I recently came across Dislodge It in a Growth Equation blog post.  While written mainly in the context of performance, it has broader uses. For example, “If your problem is that you feel like you can’t get out of bed, you may need to jump in an ice bath. Why? Because jumping in something cold sends a surge of adrenaline through your body, taking you away from the chronic moderate arousal that is often associated with anxiety, giving you a giant hit of the substance, and then a rapid return down to near zero.”

As the author goes on to say, “It’s when we need our perspective shifted…In the case of feeling like you are languishing, we realign the chronically stimulated brain and body that we have thanks to social media, the internet, and always-on news, to the way our stress response system was supposed to work: rapid on, rapid off.” 
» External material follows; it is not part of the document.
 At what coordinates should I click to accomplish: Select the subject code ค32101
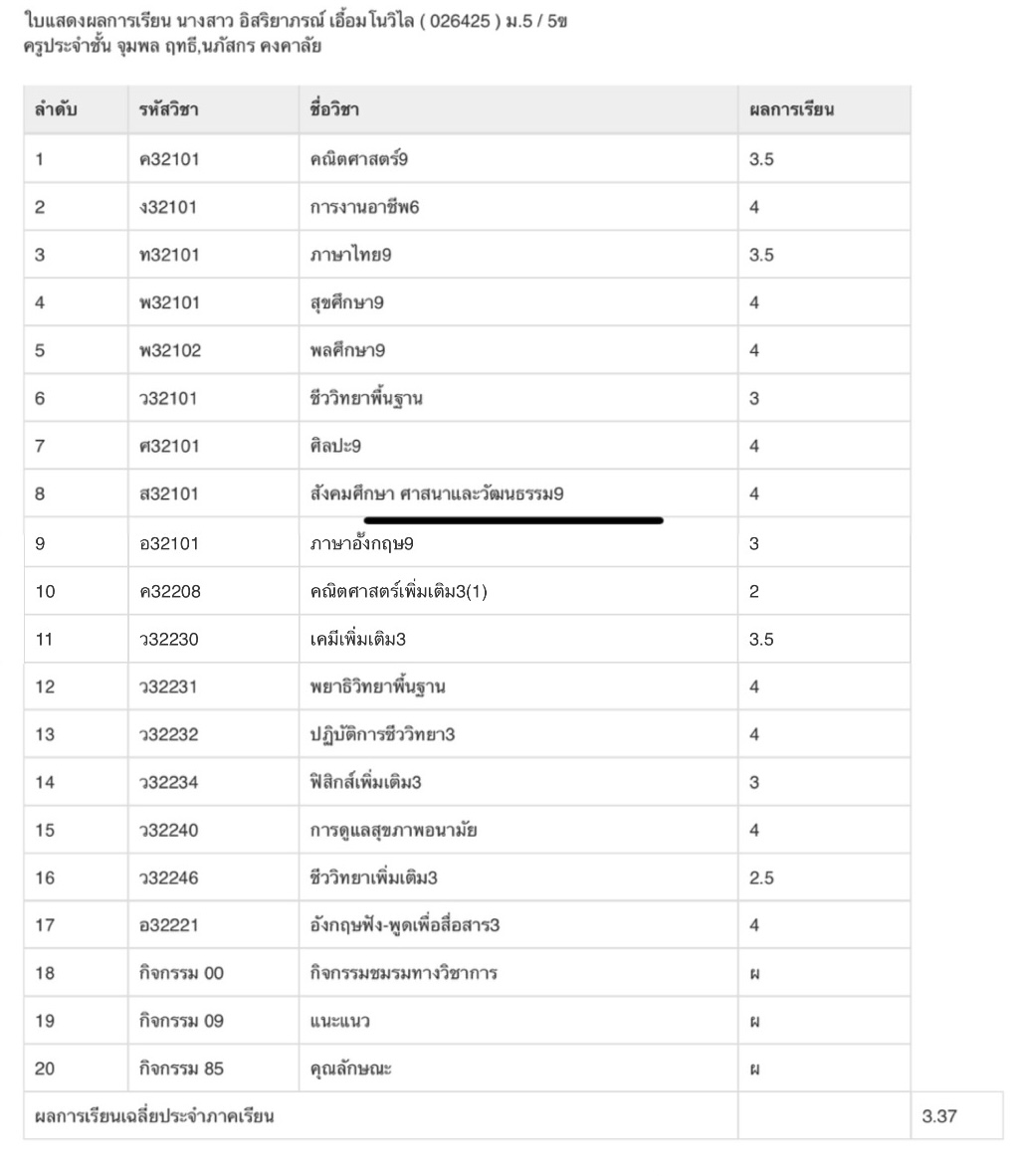pos(169,159)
Pretty powerful advice and one I am going to try the next time I get the “mehs.”

Gratitude

Research has shown that gratitude can improve general well-being, increase resilience, strengthen social relationships, and reduce stress and depression. The more grateful people are, the greater their overall well-being and life satisfaction. Grateful people also have a greater capacity for joy and positive emotions.”
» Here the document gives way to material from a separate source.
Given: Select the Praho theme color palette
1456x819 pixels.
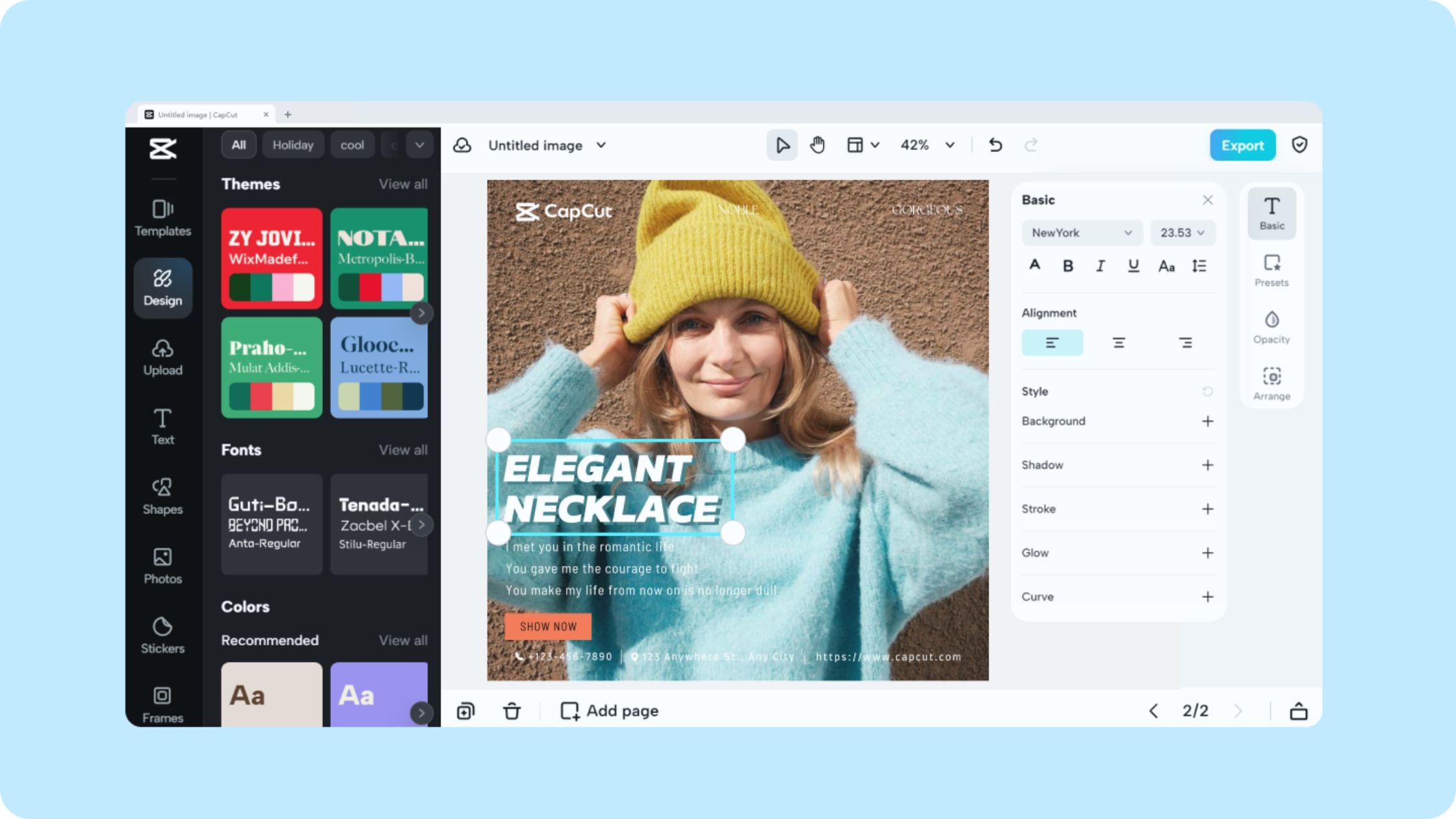Looking at the screenshot, I should (x=271, y=367).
I sometimes wish having a gratitude practice wasn’t so powerful as it can feel like one more thing to do in the morning. But on the other hand, I am grateful that it is so powerful because it is accessible to everyone and free.

Exercise

I know you were hoping to not see this on the list, but it is one of the most effective ways to banish the “mehs.” According to the Mayo Clinic, “Exercise increases your overall health and your sense of well-being…It pumps up your endorphinsyour brain's feel-good neurotransmitters.”

You don’t have to set out with big goals, maybe just a walk around the block. And while you are out, you might just find you want to walk a little longer.

Time Outside

There is nothing like time outside to restore a sense of calm, a more positive outlook, and peace. In fact, “Scientists are beginning to find evidence that being in nature has a profound impact on our brains and our behavior, helping us to reduce anxiety, brooding, and stress, and increase our attention capacity, creativity, and our ability to connect with other people.”
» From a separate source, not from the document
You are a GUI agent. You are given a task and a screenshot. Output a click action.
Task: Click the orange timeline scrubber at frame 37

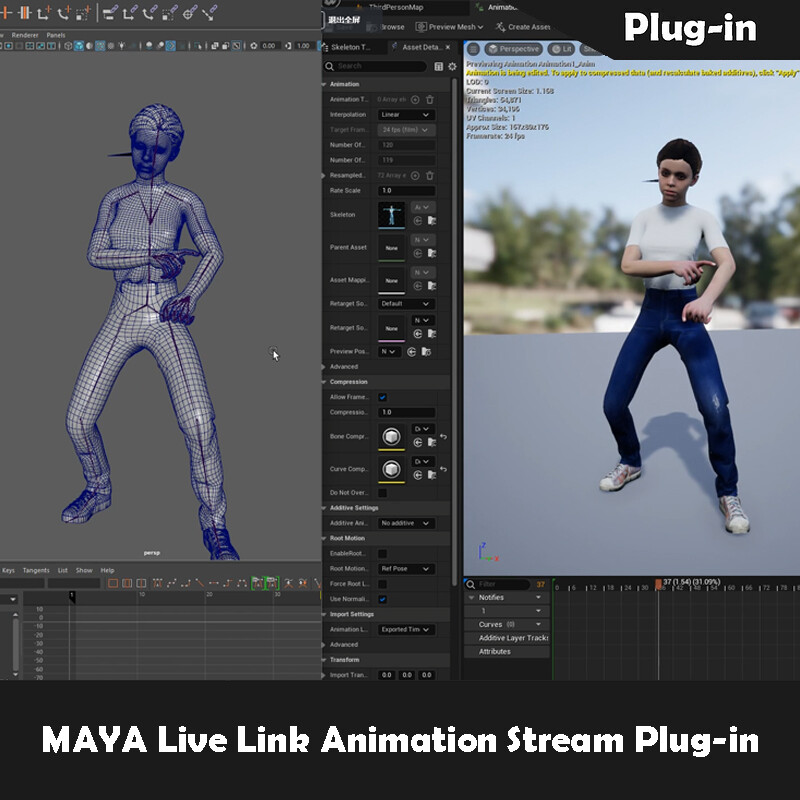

Another way to increase life satisfaction is through awe. And as I wrote about in a previous issue, nature is one of the best sources for finding moments of awe. Try and “awe walk.” Get outside for 15-20 minutes and prime your brain by setting an intention to experience awe. Then head outside and find things to marvel at…the beauty of a flower or a beautiful sunset.

A Good Night’s Sleep

No other way to say it, being tired sucks. And when you are tired, it is challenging to see the world through rose colored glasses.

Make sleep a priority for a few nights. Skip the wine, turn off your screens at least an hour before bed, do some relaxing breathing (I’ve linked to any easy one here on my Instagram), or take an Epsom salt bath before bed.

And make sure your room is dark, your phone is in the kitchen, grab some earplugs, turn on the sound machine…make your room as ideal as possible for a great night of sleep.

Connection to Others

Your relationships with others, your partner and friends are important when you feel down. They can lend an ear to listen or commiserate if you need. They make you feel loved, connected, and valued…all which nourish your soul and give value and meaning to life.

When my kids were small and went to bed before me, I loved burying my face in their necks while they were asleep…somehow their clean baby smell and innocence was an anecdote to feeling meh.

Eat Dark Chocolate

Not sure about this one but it works for me!

Parting Thought

There is such pressure to always be our best selves. But sometimes we just don’t feel like it. And I think, if it is only occasionally, it is OK. Maybe it is our body and soul’s way of saying, “Hey, its time to right the ship so we can steady on.”